Constitution still in force?  Is the Bill of Rights still in 
operation--or is it merely a platitude?  Am I back in a dictatorship 
the likes of which I had tried to outrun as a child?"

	Venable says that he and his legal team are trying to 
interest the American Civil Liberties Union and other academics and 
civil libertarians in the case.  To date no one has stepped forward 
to assist--perhaps because Zundel is such a reviled figure, he says. 
Several national Jewish groups have labeled Zundel as a "Holocaust 
denier" for his views on events of World War II, which include the 
view that practically all of the Jews who died in concentration camps 
died from illness and, toward the end of the war, from 
starvation--not from gassing.  Crematoria were used to dispose of 
diseased corpses for public health reasons, according to Zundel.   

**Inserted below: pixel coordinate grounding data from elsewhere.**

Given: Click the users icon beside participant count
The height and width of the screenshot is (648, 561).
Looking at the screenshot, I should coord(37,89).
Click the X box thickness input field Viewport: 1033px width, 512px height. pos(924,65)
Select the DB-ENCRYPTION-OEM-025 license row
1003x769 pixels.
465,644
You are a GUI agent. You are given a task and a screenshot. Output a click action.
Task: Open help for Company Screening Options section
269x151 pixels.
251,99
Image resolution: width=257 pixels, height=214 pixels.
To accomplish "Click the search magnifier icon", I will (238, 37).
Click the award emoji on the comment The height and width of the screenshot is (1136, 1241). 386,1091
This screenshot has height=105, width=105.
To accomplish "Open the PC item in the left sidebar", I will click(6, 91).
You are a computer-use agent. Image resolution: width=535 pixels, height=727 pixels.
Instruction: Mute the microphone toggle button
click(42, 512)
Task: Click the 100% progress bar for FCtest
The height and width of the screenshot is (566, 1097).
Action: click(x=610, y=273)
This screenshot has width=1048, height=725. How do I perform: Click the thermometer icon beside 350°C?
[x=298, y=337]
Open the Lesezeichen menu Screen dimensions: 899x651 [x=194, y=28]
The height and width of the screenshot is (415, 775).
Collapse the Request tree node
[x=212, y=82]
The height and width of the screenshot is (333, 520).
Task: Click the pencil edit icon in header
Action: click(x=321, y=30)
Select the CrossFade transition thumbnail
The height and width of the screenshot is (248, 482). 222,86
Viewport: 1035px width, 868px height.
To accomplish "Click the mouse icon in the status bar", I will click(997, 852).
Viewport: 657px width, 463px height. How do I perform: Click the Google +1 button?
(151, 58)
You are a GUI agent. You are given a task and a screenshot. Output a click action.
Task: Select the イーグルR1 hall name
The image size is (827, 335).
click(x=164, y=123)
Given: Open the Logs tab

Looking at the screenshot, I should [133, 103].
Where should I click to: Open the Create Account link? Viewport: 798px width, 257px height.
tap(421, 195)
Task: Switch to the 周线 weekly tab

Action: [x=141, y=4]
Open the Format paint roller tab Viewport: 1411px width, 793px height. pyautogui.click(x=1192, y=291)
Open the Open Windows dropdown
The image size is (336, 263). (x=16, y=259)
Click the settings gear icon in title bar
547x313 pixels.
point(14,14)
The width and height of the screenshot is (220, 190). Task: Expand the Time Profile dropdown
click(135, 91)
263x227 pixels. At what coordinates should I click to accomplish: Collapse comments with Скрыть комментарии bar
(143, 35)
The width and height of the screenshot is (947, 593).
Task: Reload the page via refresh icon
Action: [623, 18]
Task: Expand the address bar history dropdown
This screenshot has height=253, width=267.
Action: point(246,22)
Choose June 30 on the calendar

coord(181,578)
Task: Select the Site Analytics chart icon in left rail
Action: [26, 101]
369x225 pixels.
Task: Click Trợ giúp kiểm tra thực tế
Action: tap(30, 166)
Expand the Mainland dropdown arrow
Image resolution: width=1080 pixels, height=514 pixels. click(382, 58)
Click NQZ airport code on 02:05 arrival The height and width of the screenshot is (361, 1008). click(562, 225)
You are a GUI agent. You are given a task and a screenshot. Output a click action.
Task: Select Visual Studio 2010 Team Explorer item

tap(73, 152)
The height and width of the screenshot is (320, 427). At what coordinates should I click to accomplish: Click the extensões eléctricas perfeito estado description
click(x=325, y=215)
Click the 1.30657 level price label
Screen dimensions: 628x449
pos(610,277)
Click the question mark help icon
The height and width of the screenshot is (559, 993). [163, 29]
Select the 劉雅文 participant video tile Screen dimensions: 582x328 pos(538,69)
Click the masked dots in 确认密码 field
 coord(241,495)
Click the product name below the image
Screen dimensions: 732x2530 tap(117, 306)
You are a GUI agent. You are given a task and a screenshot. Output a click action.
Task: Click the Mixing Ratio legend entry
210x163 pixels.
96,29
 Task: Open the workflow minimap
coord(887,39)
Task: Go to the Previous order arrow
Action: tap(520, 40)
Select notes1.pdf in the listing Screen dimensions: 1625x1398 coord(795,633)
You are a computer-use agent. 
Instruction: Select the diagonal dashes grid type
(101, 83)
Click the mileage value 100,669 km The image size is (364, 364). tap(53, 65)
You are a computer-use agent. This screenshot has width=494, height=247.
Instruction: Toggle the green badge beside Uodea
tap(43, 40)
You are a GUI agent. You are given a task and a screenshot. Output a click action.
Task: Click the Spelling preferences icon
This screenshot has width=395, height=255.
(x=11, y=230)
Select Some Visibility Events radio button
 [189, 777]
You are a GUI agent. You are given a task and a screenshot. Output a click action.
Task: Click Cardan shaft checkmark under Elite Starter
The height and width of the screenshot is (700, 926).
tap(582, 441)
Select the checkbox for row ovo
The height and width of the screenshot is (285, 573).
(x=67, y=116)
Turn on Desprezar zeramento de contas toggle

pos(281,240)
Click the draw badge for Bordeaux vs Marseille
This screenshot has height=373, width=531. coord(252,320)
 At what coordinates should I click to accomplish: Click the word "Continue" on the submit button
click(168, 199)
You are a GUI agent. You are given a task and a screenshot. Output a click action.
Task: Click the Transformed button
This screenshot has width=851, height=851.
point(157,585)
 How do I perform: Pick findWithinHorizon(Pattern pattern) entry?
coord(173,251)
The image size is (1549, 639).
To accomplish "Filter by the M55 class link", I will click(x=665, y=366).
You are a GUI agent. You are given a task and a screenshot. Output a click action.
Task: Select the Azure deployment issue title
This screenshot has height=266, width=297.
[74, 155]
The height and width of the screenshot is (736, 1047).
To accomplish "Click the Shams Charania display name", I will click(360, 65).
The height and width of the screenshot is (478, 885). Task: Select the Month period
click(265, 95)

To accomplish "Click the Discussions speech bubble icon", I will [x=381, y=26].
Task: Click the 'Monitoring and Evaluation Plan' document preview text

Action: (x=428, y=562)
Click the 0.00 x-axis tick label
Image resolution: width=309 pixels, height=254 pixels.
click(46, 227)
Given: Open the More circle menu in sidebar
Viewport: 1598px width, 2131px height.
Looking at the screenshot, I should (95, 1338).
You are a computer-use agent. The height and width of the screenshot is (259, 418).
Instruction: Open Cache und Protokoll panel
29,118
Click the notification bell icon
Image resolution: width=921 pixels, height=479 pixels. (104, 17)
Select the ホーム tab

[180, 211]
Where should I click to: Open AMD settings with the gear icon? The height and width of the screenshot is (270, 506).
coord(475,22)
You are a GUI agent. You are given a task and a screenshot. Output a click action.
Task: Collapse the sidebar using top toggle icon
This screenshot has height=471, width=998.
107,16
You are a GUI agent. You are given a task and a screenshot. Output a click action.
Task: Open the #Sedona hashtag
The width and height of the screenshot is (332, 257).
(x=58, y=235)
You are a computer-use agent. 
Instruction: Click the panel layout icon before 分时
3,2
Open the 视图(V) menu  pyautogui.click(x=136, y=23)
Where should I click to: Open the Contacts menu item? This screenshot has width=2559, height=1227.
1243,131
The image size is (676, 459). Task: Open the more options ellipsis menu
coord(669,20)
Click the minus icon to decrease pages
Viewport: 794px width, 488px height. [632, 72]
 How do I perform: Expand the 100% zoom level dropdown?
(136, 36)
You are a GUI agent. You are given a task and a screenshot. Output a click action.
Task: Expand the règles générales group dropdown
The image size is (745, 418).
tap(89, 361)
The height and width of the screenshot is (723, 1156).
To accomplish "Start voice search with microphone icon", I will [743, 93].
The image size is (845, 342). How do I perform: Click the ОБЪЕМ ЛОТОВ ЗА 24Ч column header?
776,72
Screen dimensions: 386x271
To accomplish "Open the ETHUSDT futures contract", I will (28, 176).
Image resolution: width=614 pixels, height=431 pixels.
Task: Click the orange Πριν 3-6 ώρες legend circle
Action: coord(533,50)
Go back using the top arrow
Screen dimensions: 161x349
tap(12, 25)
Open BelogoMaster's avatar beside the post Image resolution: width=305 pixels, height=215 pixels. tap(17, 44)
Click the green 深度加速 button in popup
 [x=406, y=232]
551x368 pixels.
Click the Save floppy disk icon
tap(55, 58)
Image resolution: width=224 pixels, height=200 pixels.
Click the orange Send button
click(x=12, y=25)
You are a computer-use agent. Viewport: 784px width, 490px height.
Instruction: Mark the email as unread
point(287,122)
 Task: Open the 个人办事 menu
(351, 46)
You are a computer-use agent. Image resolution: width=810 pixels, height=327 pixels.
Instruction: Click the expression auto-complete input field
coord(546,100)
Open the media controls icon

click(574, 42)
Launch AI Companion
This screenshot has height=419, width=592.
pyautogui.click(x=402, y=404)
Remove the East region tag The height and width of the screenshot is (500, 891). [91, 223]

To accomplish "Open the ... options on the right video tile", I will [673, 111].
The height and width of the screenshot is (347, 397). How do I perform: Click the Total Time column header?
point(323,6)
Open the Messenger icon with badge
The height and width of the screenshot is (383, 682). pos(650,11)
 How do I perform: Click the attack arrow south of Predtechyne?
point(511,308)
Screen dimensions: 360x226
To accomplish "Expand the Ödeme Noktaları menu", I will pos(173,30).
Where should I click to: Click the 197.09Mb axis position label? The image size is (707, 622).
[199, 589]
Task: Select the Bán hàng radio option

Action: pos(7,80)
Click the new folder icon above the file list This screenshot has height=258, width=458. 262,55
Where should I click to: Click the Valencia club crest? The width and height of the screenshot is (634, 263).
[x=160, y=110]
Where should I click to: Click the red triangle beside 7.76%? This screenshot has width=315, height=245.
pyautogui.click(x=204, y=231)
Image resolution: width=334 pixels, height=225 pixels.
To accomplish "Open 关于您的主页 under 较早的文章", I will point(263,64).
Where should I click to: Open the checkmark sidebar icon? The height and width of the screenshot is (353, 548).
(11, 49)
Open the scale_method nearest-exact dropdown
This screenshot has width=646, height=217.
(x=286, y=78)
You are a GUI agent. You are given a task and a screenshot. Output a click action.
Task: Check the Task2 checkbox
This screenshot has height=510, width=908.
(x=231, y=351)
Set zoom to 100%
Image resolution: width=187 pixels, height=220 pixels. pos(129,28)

	Zundel has written that powerful Jewish groups have fostered 
the propaganda of mass gassings and sought to repress contrary 
evidence in order to serve their own post-war interests.  
       
	"In a free nation someone has to speak up for even the person 
who has the most unpopular or politically incorrect views," states 
Venable.  "Zundel is not advocating violence.  Regardless of whether 
you agree or disagree with Zundel's views, he is supposed to have the 
right to express himself without armed officers coming to his door to 
take him away.  We hope the Sixth Circuit will agree."